*Action item*
What lines in the data below mention the string "image"? Copy them out.

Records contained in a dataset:
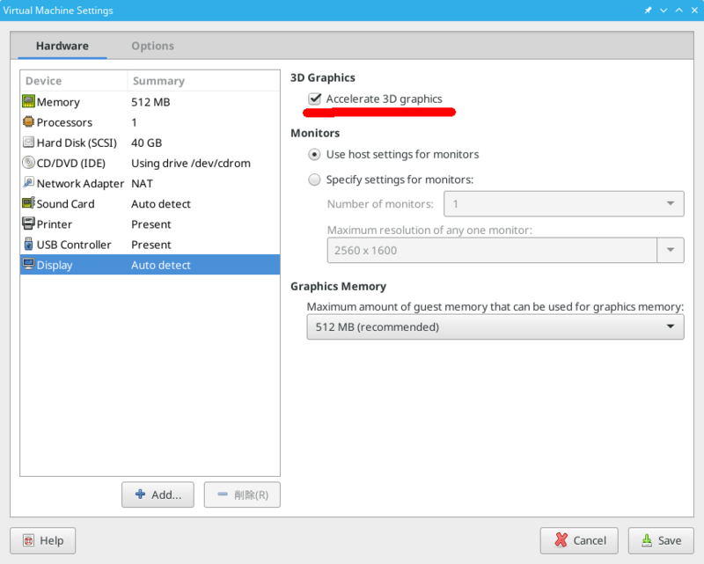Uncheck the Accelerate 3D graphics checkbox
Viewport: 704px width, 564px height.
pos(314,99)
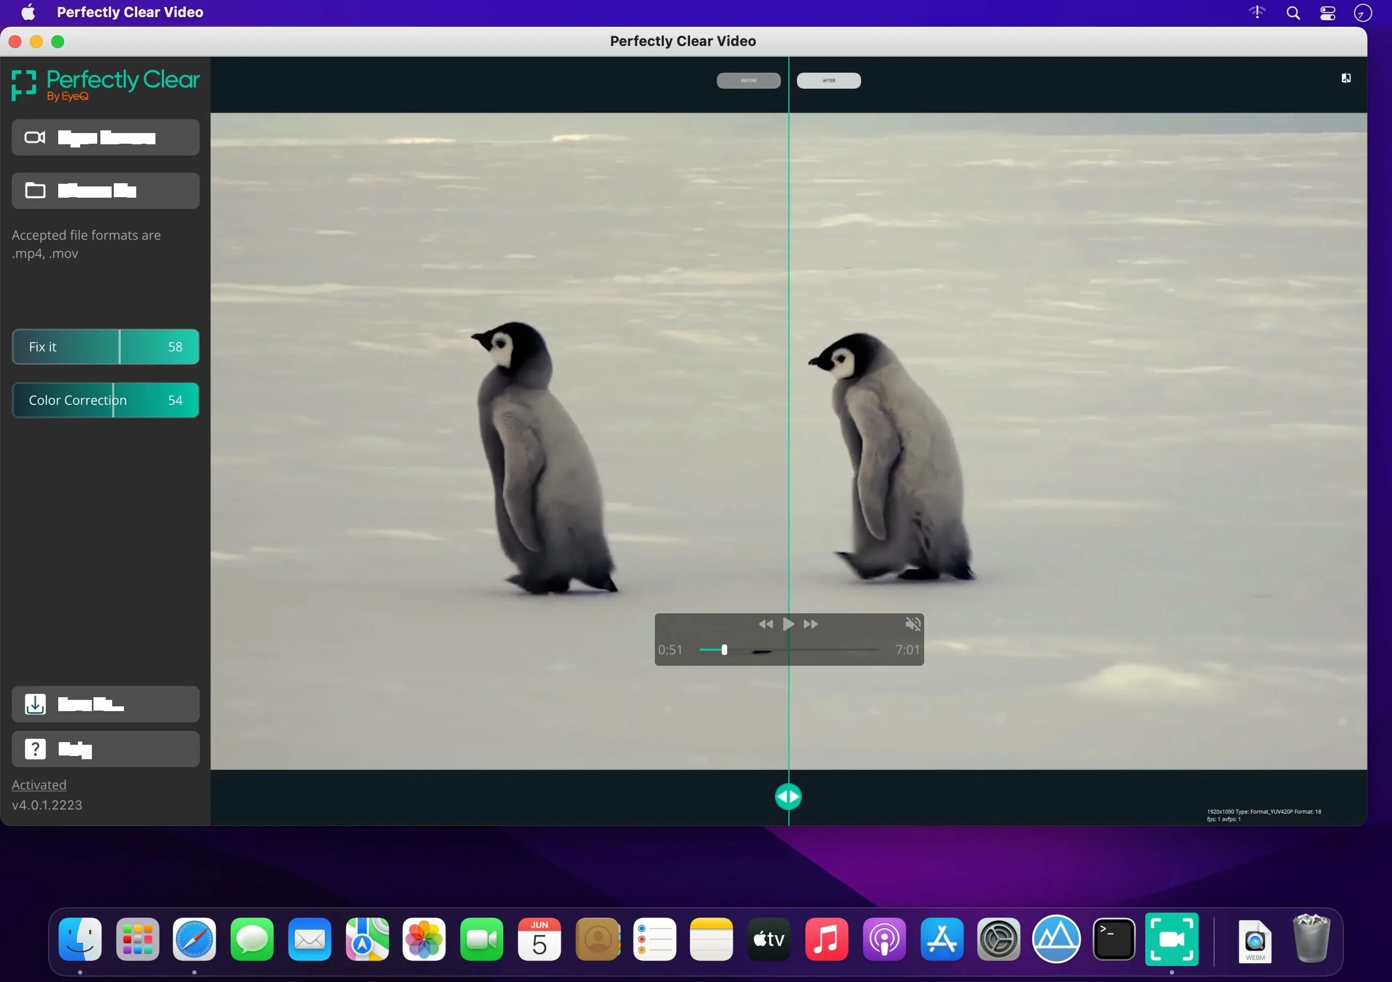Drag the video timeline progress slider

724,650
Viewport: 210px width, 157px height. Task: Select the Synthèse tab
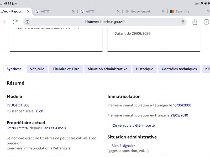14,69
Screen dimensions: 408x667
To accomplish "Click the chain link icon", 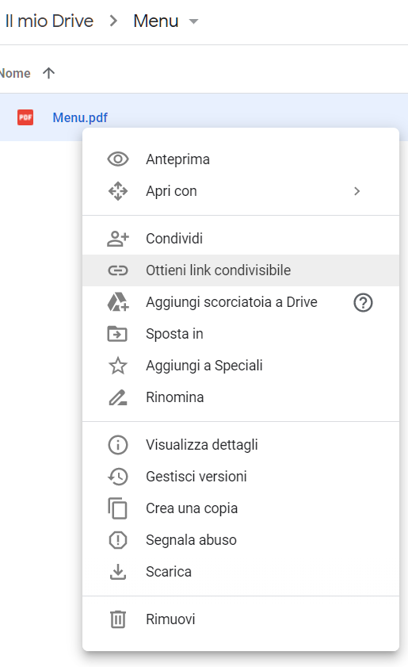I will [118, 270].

...

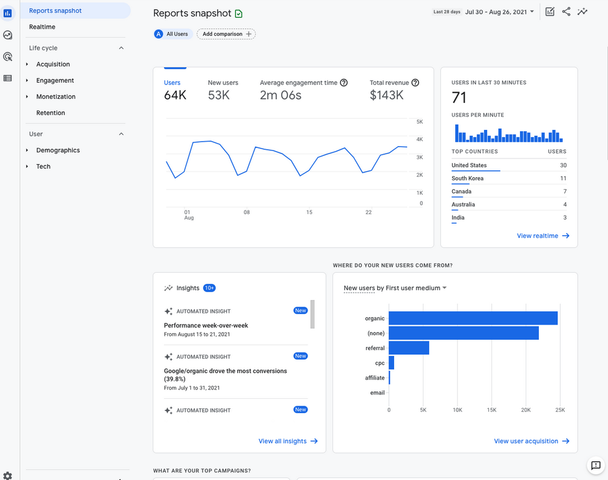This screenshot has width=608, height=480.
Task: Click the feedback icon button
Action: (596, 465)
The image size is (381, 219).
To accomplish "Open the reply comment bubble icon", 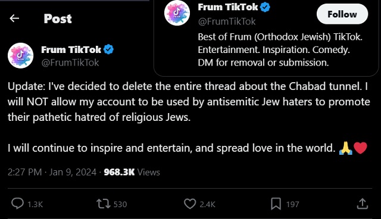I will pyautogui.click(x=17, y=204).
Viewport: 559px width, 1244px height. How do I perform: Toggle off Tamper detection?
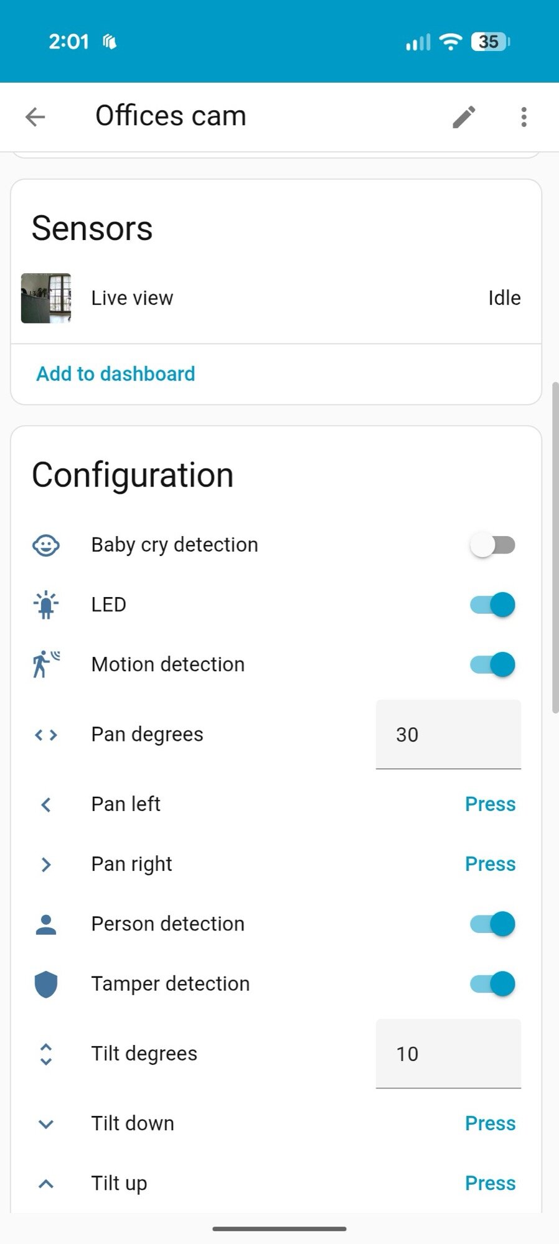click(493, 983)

==

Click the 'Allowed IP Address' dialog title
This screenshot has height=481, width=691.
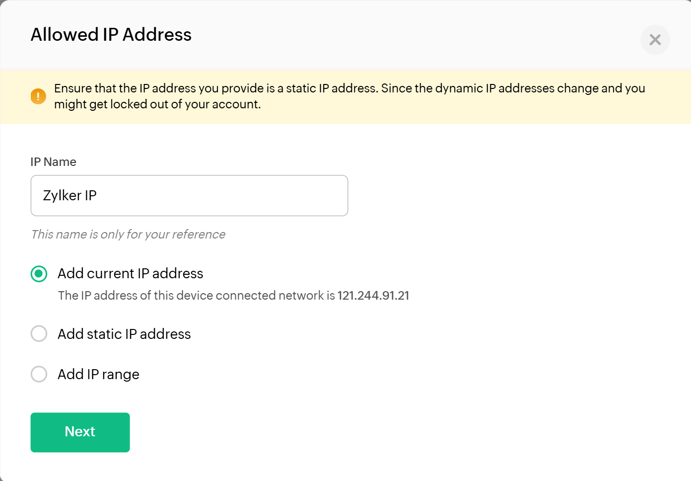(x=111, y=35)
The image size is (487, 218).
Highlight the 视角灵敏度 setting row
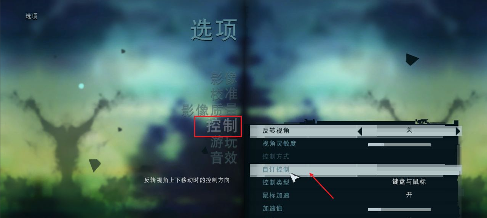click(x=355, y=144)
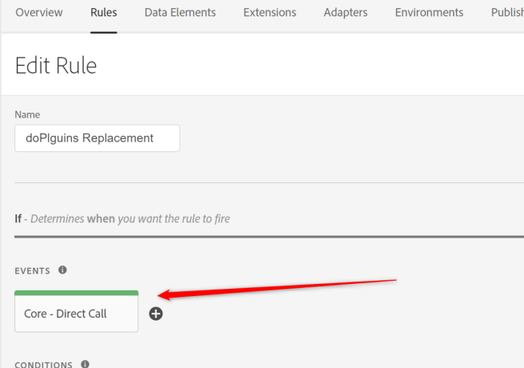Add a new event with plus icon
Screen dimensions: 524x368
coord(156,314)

*Exercise solution*
The image size is (381, 219).
The image size is (487, 218).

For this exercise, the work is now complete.